The court’s ruling, in favor of a 14-year-old Pennsylvania girl who let loose with a vulgar Snapchat rant because she didn’t make the varsity cheerleading squad, is an emphatic defense of student free speech rights off campus.
The justices may not have said so directly, but the nature of this case essentially prevents public schools from holding students accountable for almost anything they say, no matter how objectionable.
At a convenience store on a Saturday, the teen posted an image of herself and a friend with middle fingers raised. Her writing with the picture cursed school, softball, cheerleading and “everything.”
When the school’s cheerleading coach found out, he suspended the girl from the junior varsity squad. Her parents filed a federal lawsuit, but a lower court ordered her reinstated, saying that off-campus speech was beyond the school’s authority to punish. The school appealed all the way to the nation’s highest court.
This is slippery turf, and the justices seemed to know it when they heard arguments in the case in April. In a landmark 1969 ruling, the court upheld the First Amendment right of five students to wear black armbands to school as a silent protest against the Vietnam War. This time, the question before the court was whether a school can punish off-campus speech.

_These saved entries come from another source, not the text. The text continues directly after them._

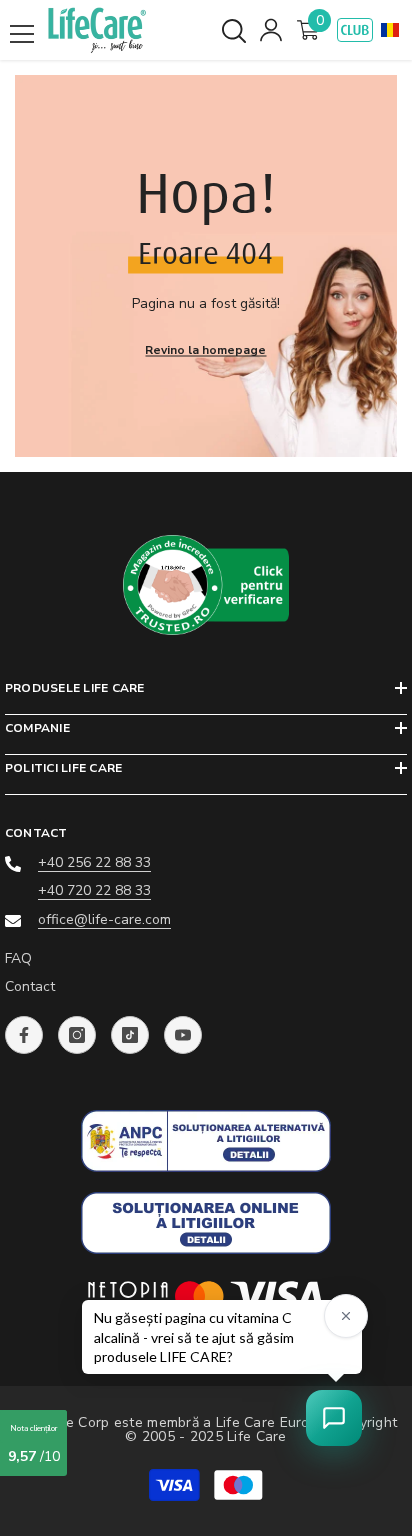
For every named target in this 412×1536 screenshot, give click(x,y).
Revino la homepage (205, 350)
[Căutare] (234, 31)
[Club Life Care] (355, 30)
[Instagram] (77, 1035)
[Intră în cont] (271, 30)
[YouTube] (183, 1035)
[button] (390, 30)
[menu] (22, 34)
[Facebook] (24, 1035)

It’s easy to come up with hypothetical examples of student speech that might be punished. Justice Elena Kagan suggested one during arguments: Would a website set up by high school boys to rank female classmates’ appearance and sexual availability be protected speech?
That’s a good question, and while it’s clear that the court had no desire to set free-speech limits, the unavoidable fact of this week’s ruling is that Kagan’s hypothetical website just might be protected — until the parents of the girls being ranked get involved.
Justice Stephen Breyer’s ruling specifically said that a school’s “regulatory interests remain significant in some off-campus circumstances.” But if a 14-year-old who is old enough to know better cannot be held accountable for a public cursing festival, then it would be interesting to know exactly what speech schools can legally regulate.
To repeat: First Amendment free speech rights are important, even for students. But being punished for bad behavior and learning from your mistakes are important concepts, too. So the true lesson of this episode has less to do with free speech and more to do with the notion that the judges got it right when they left this young lady off the cheerleading squad.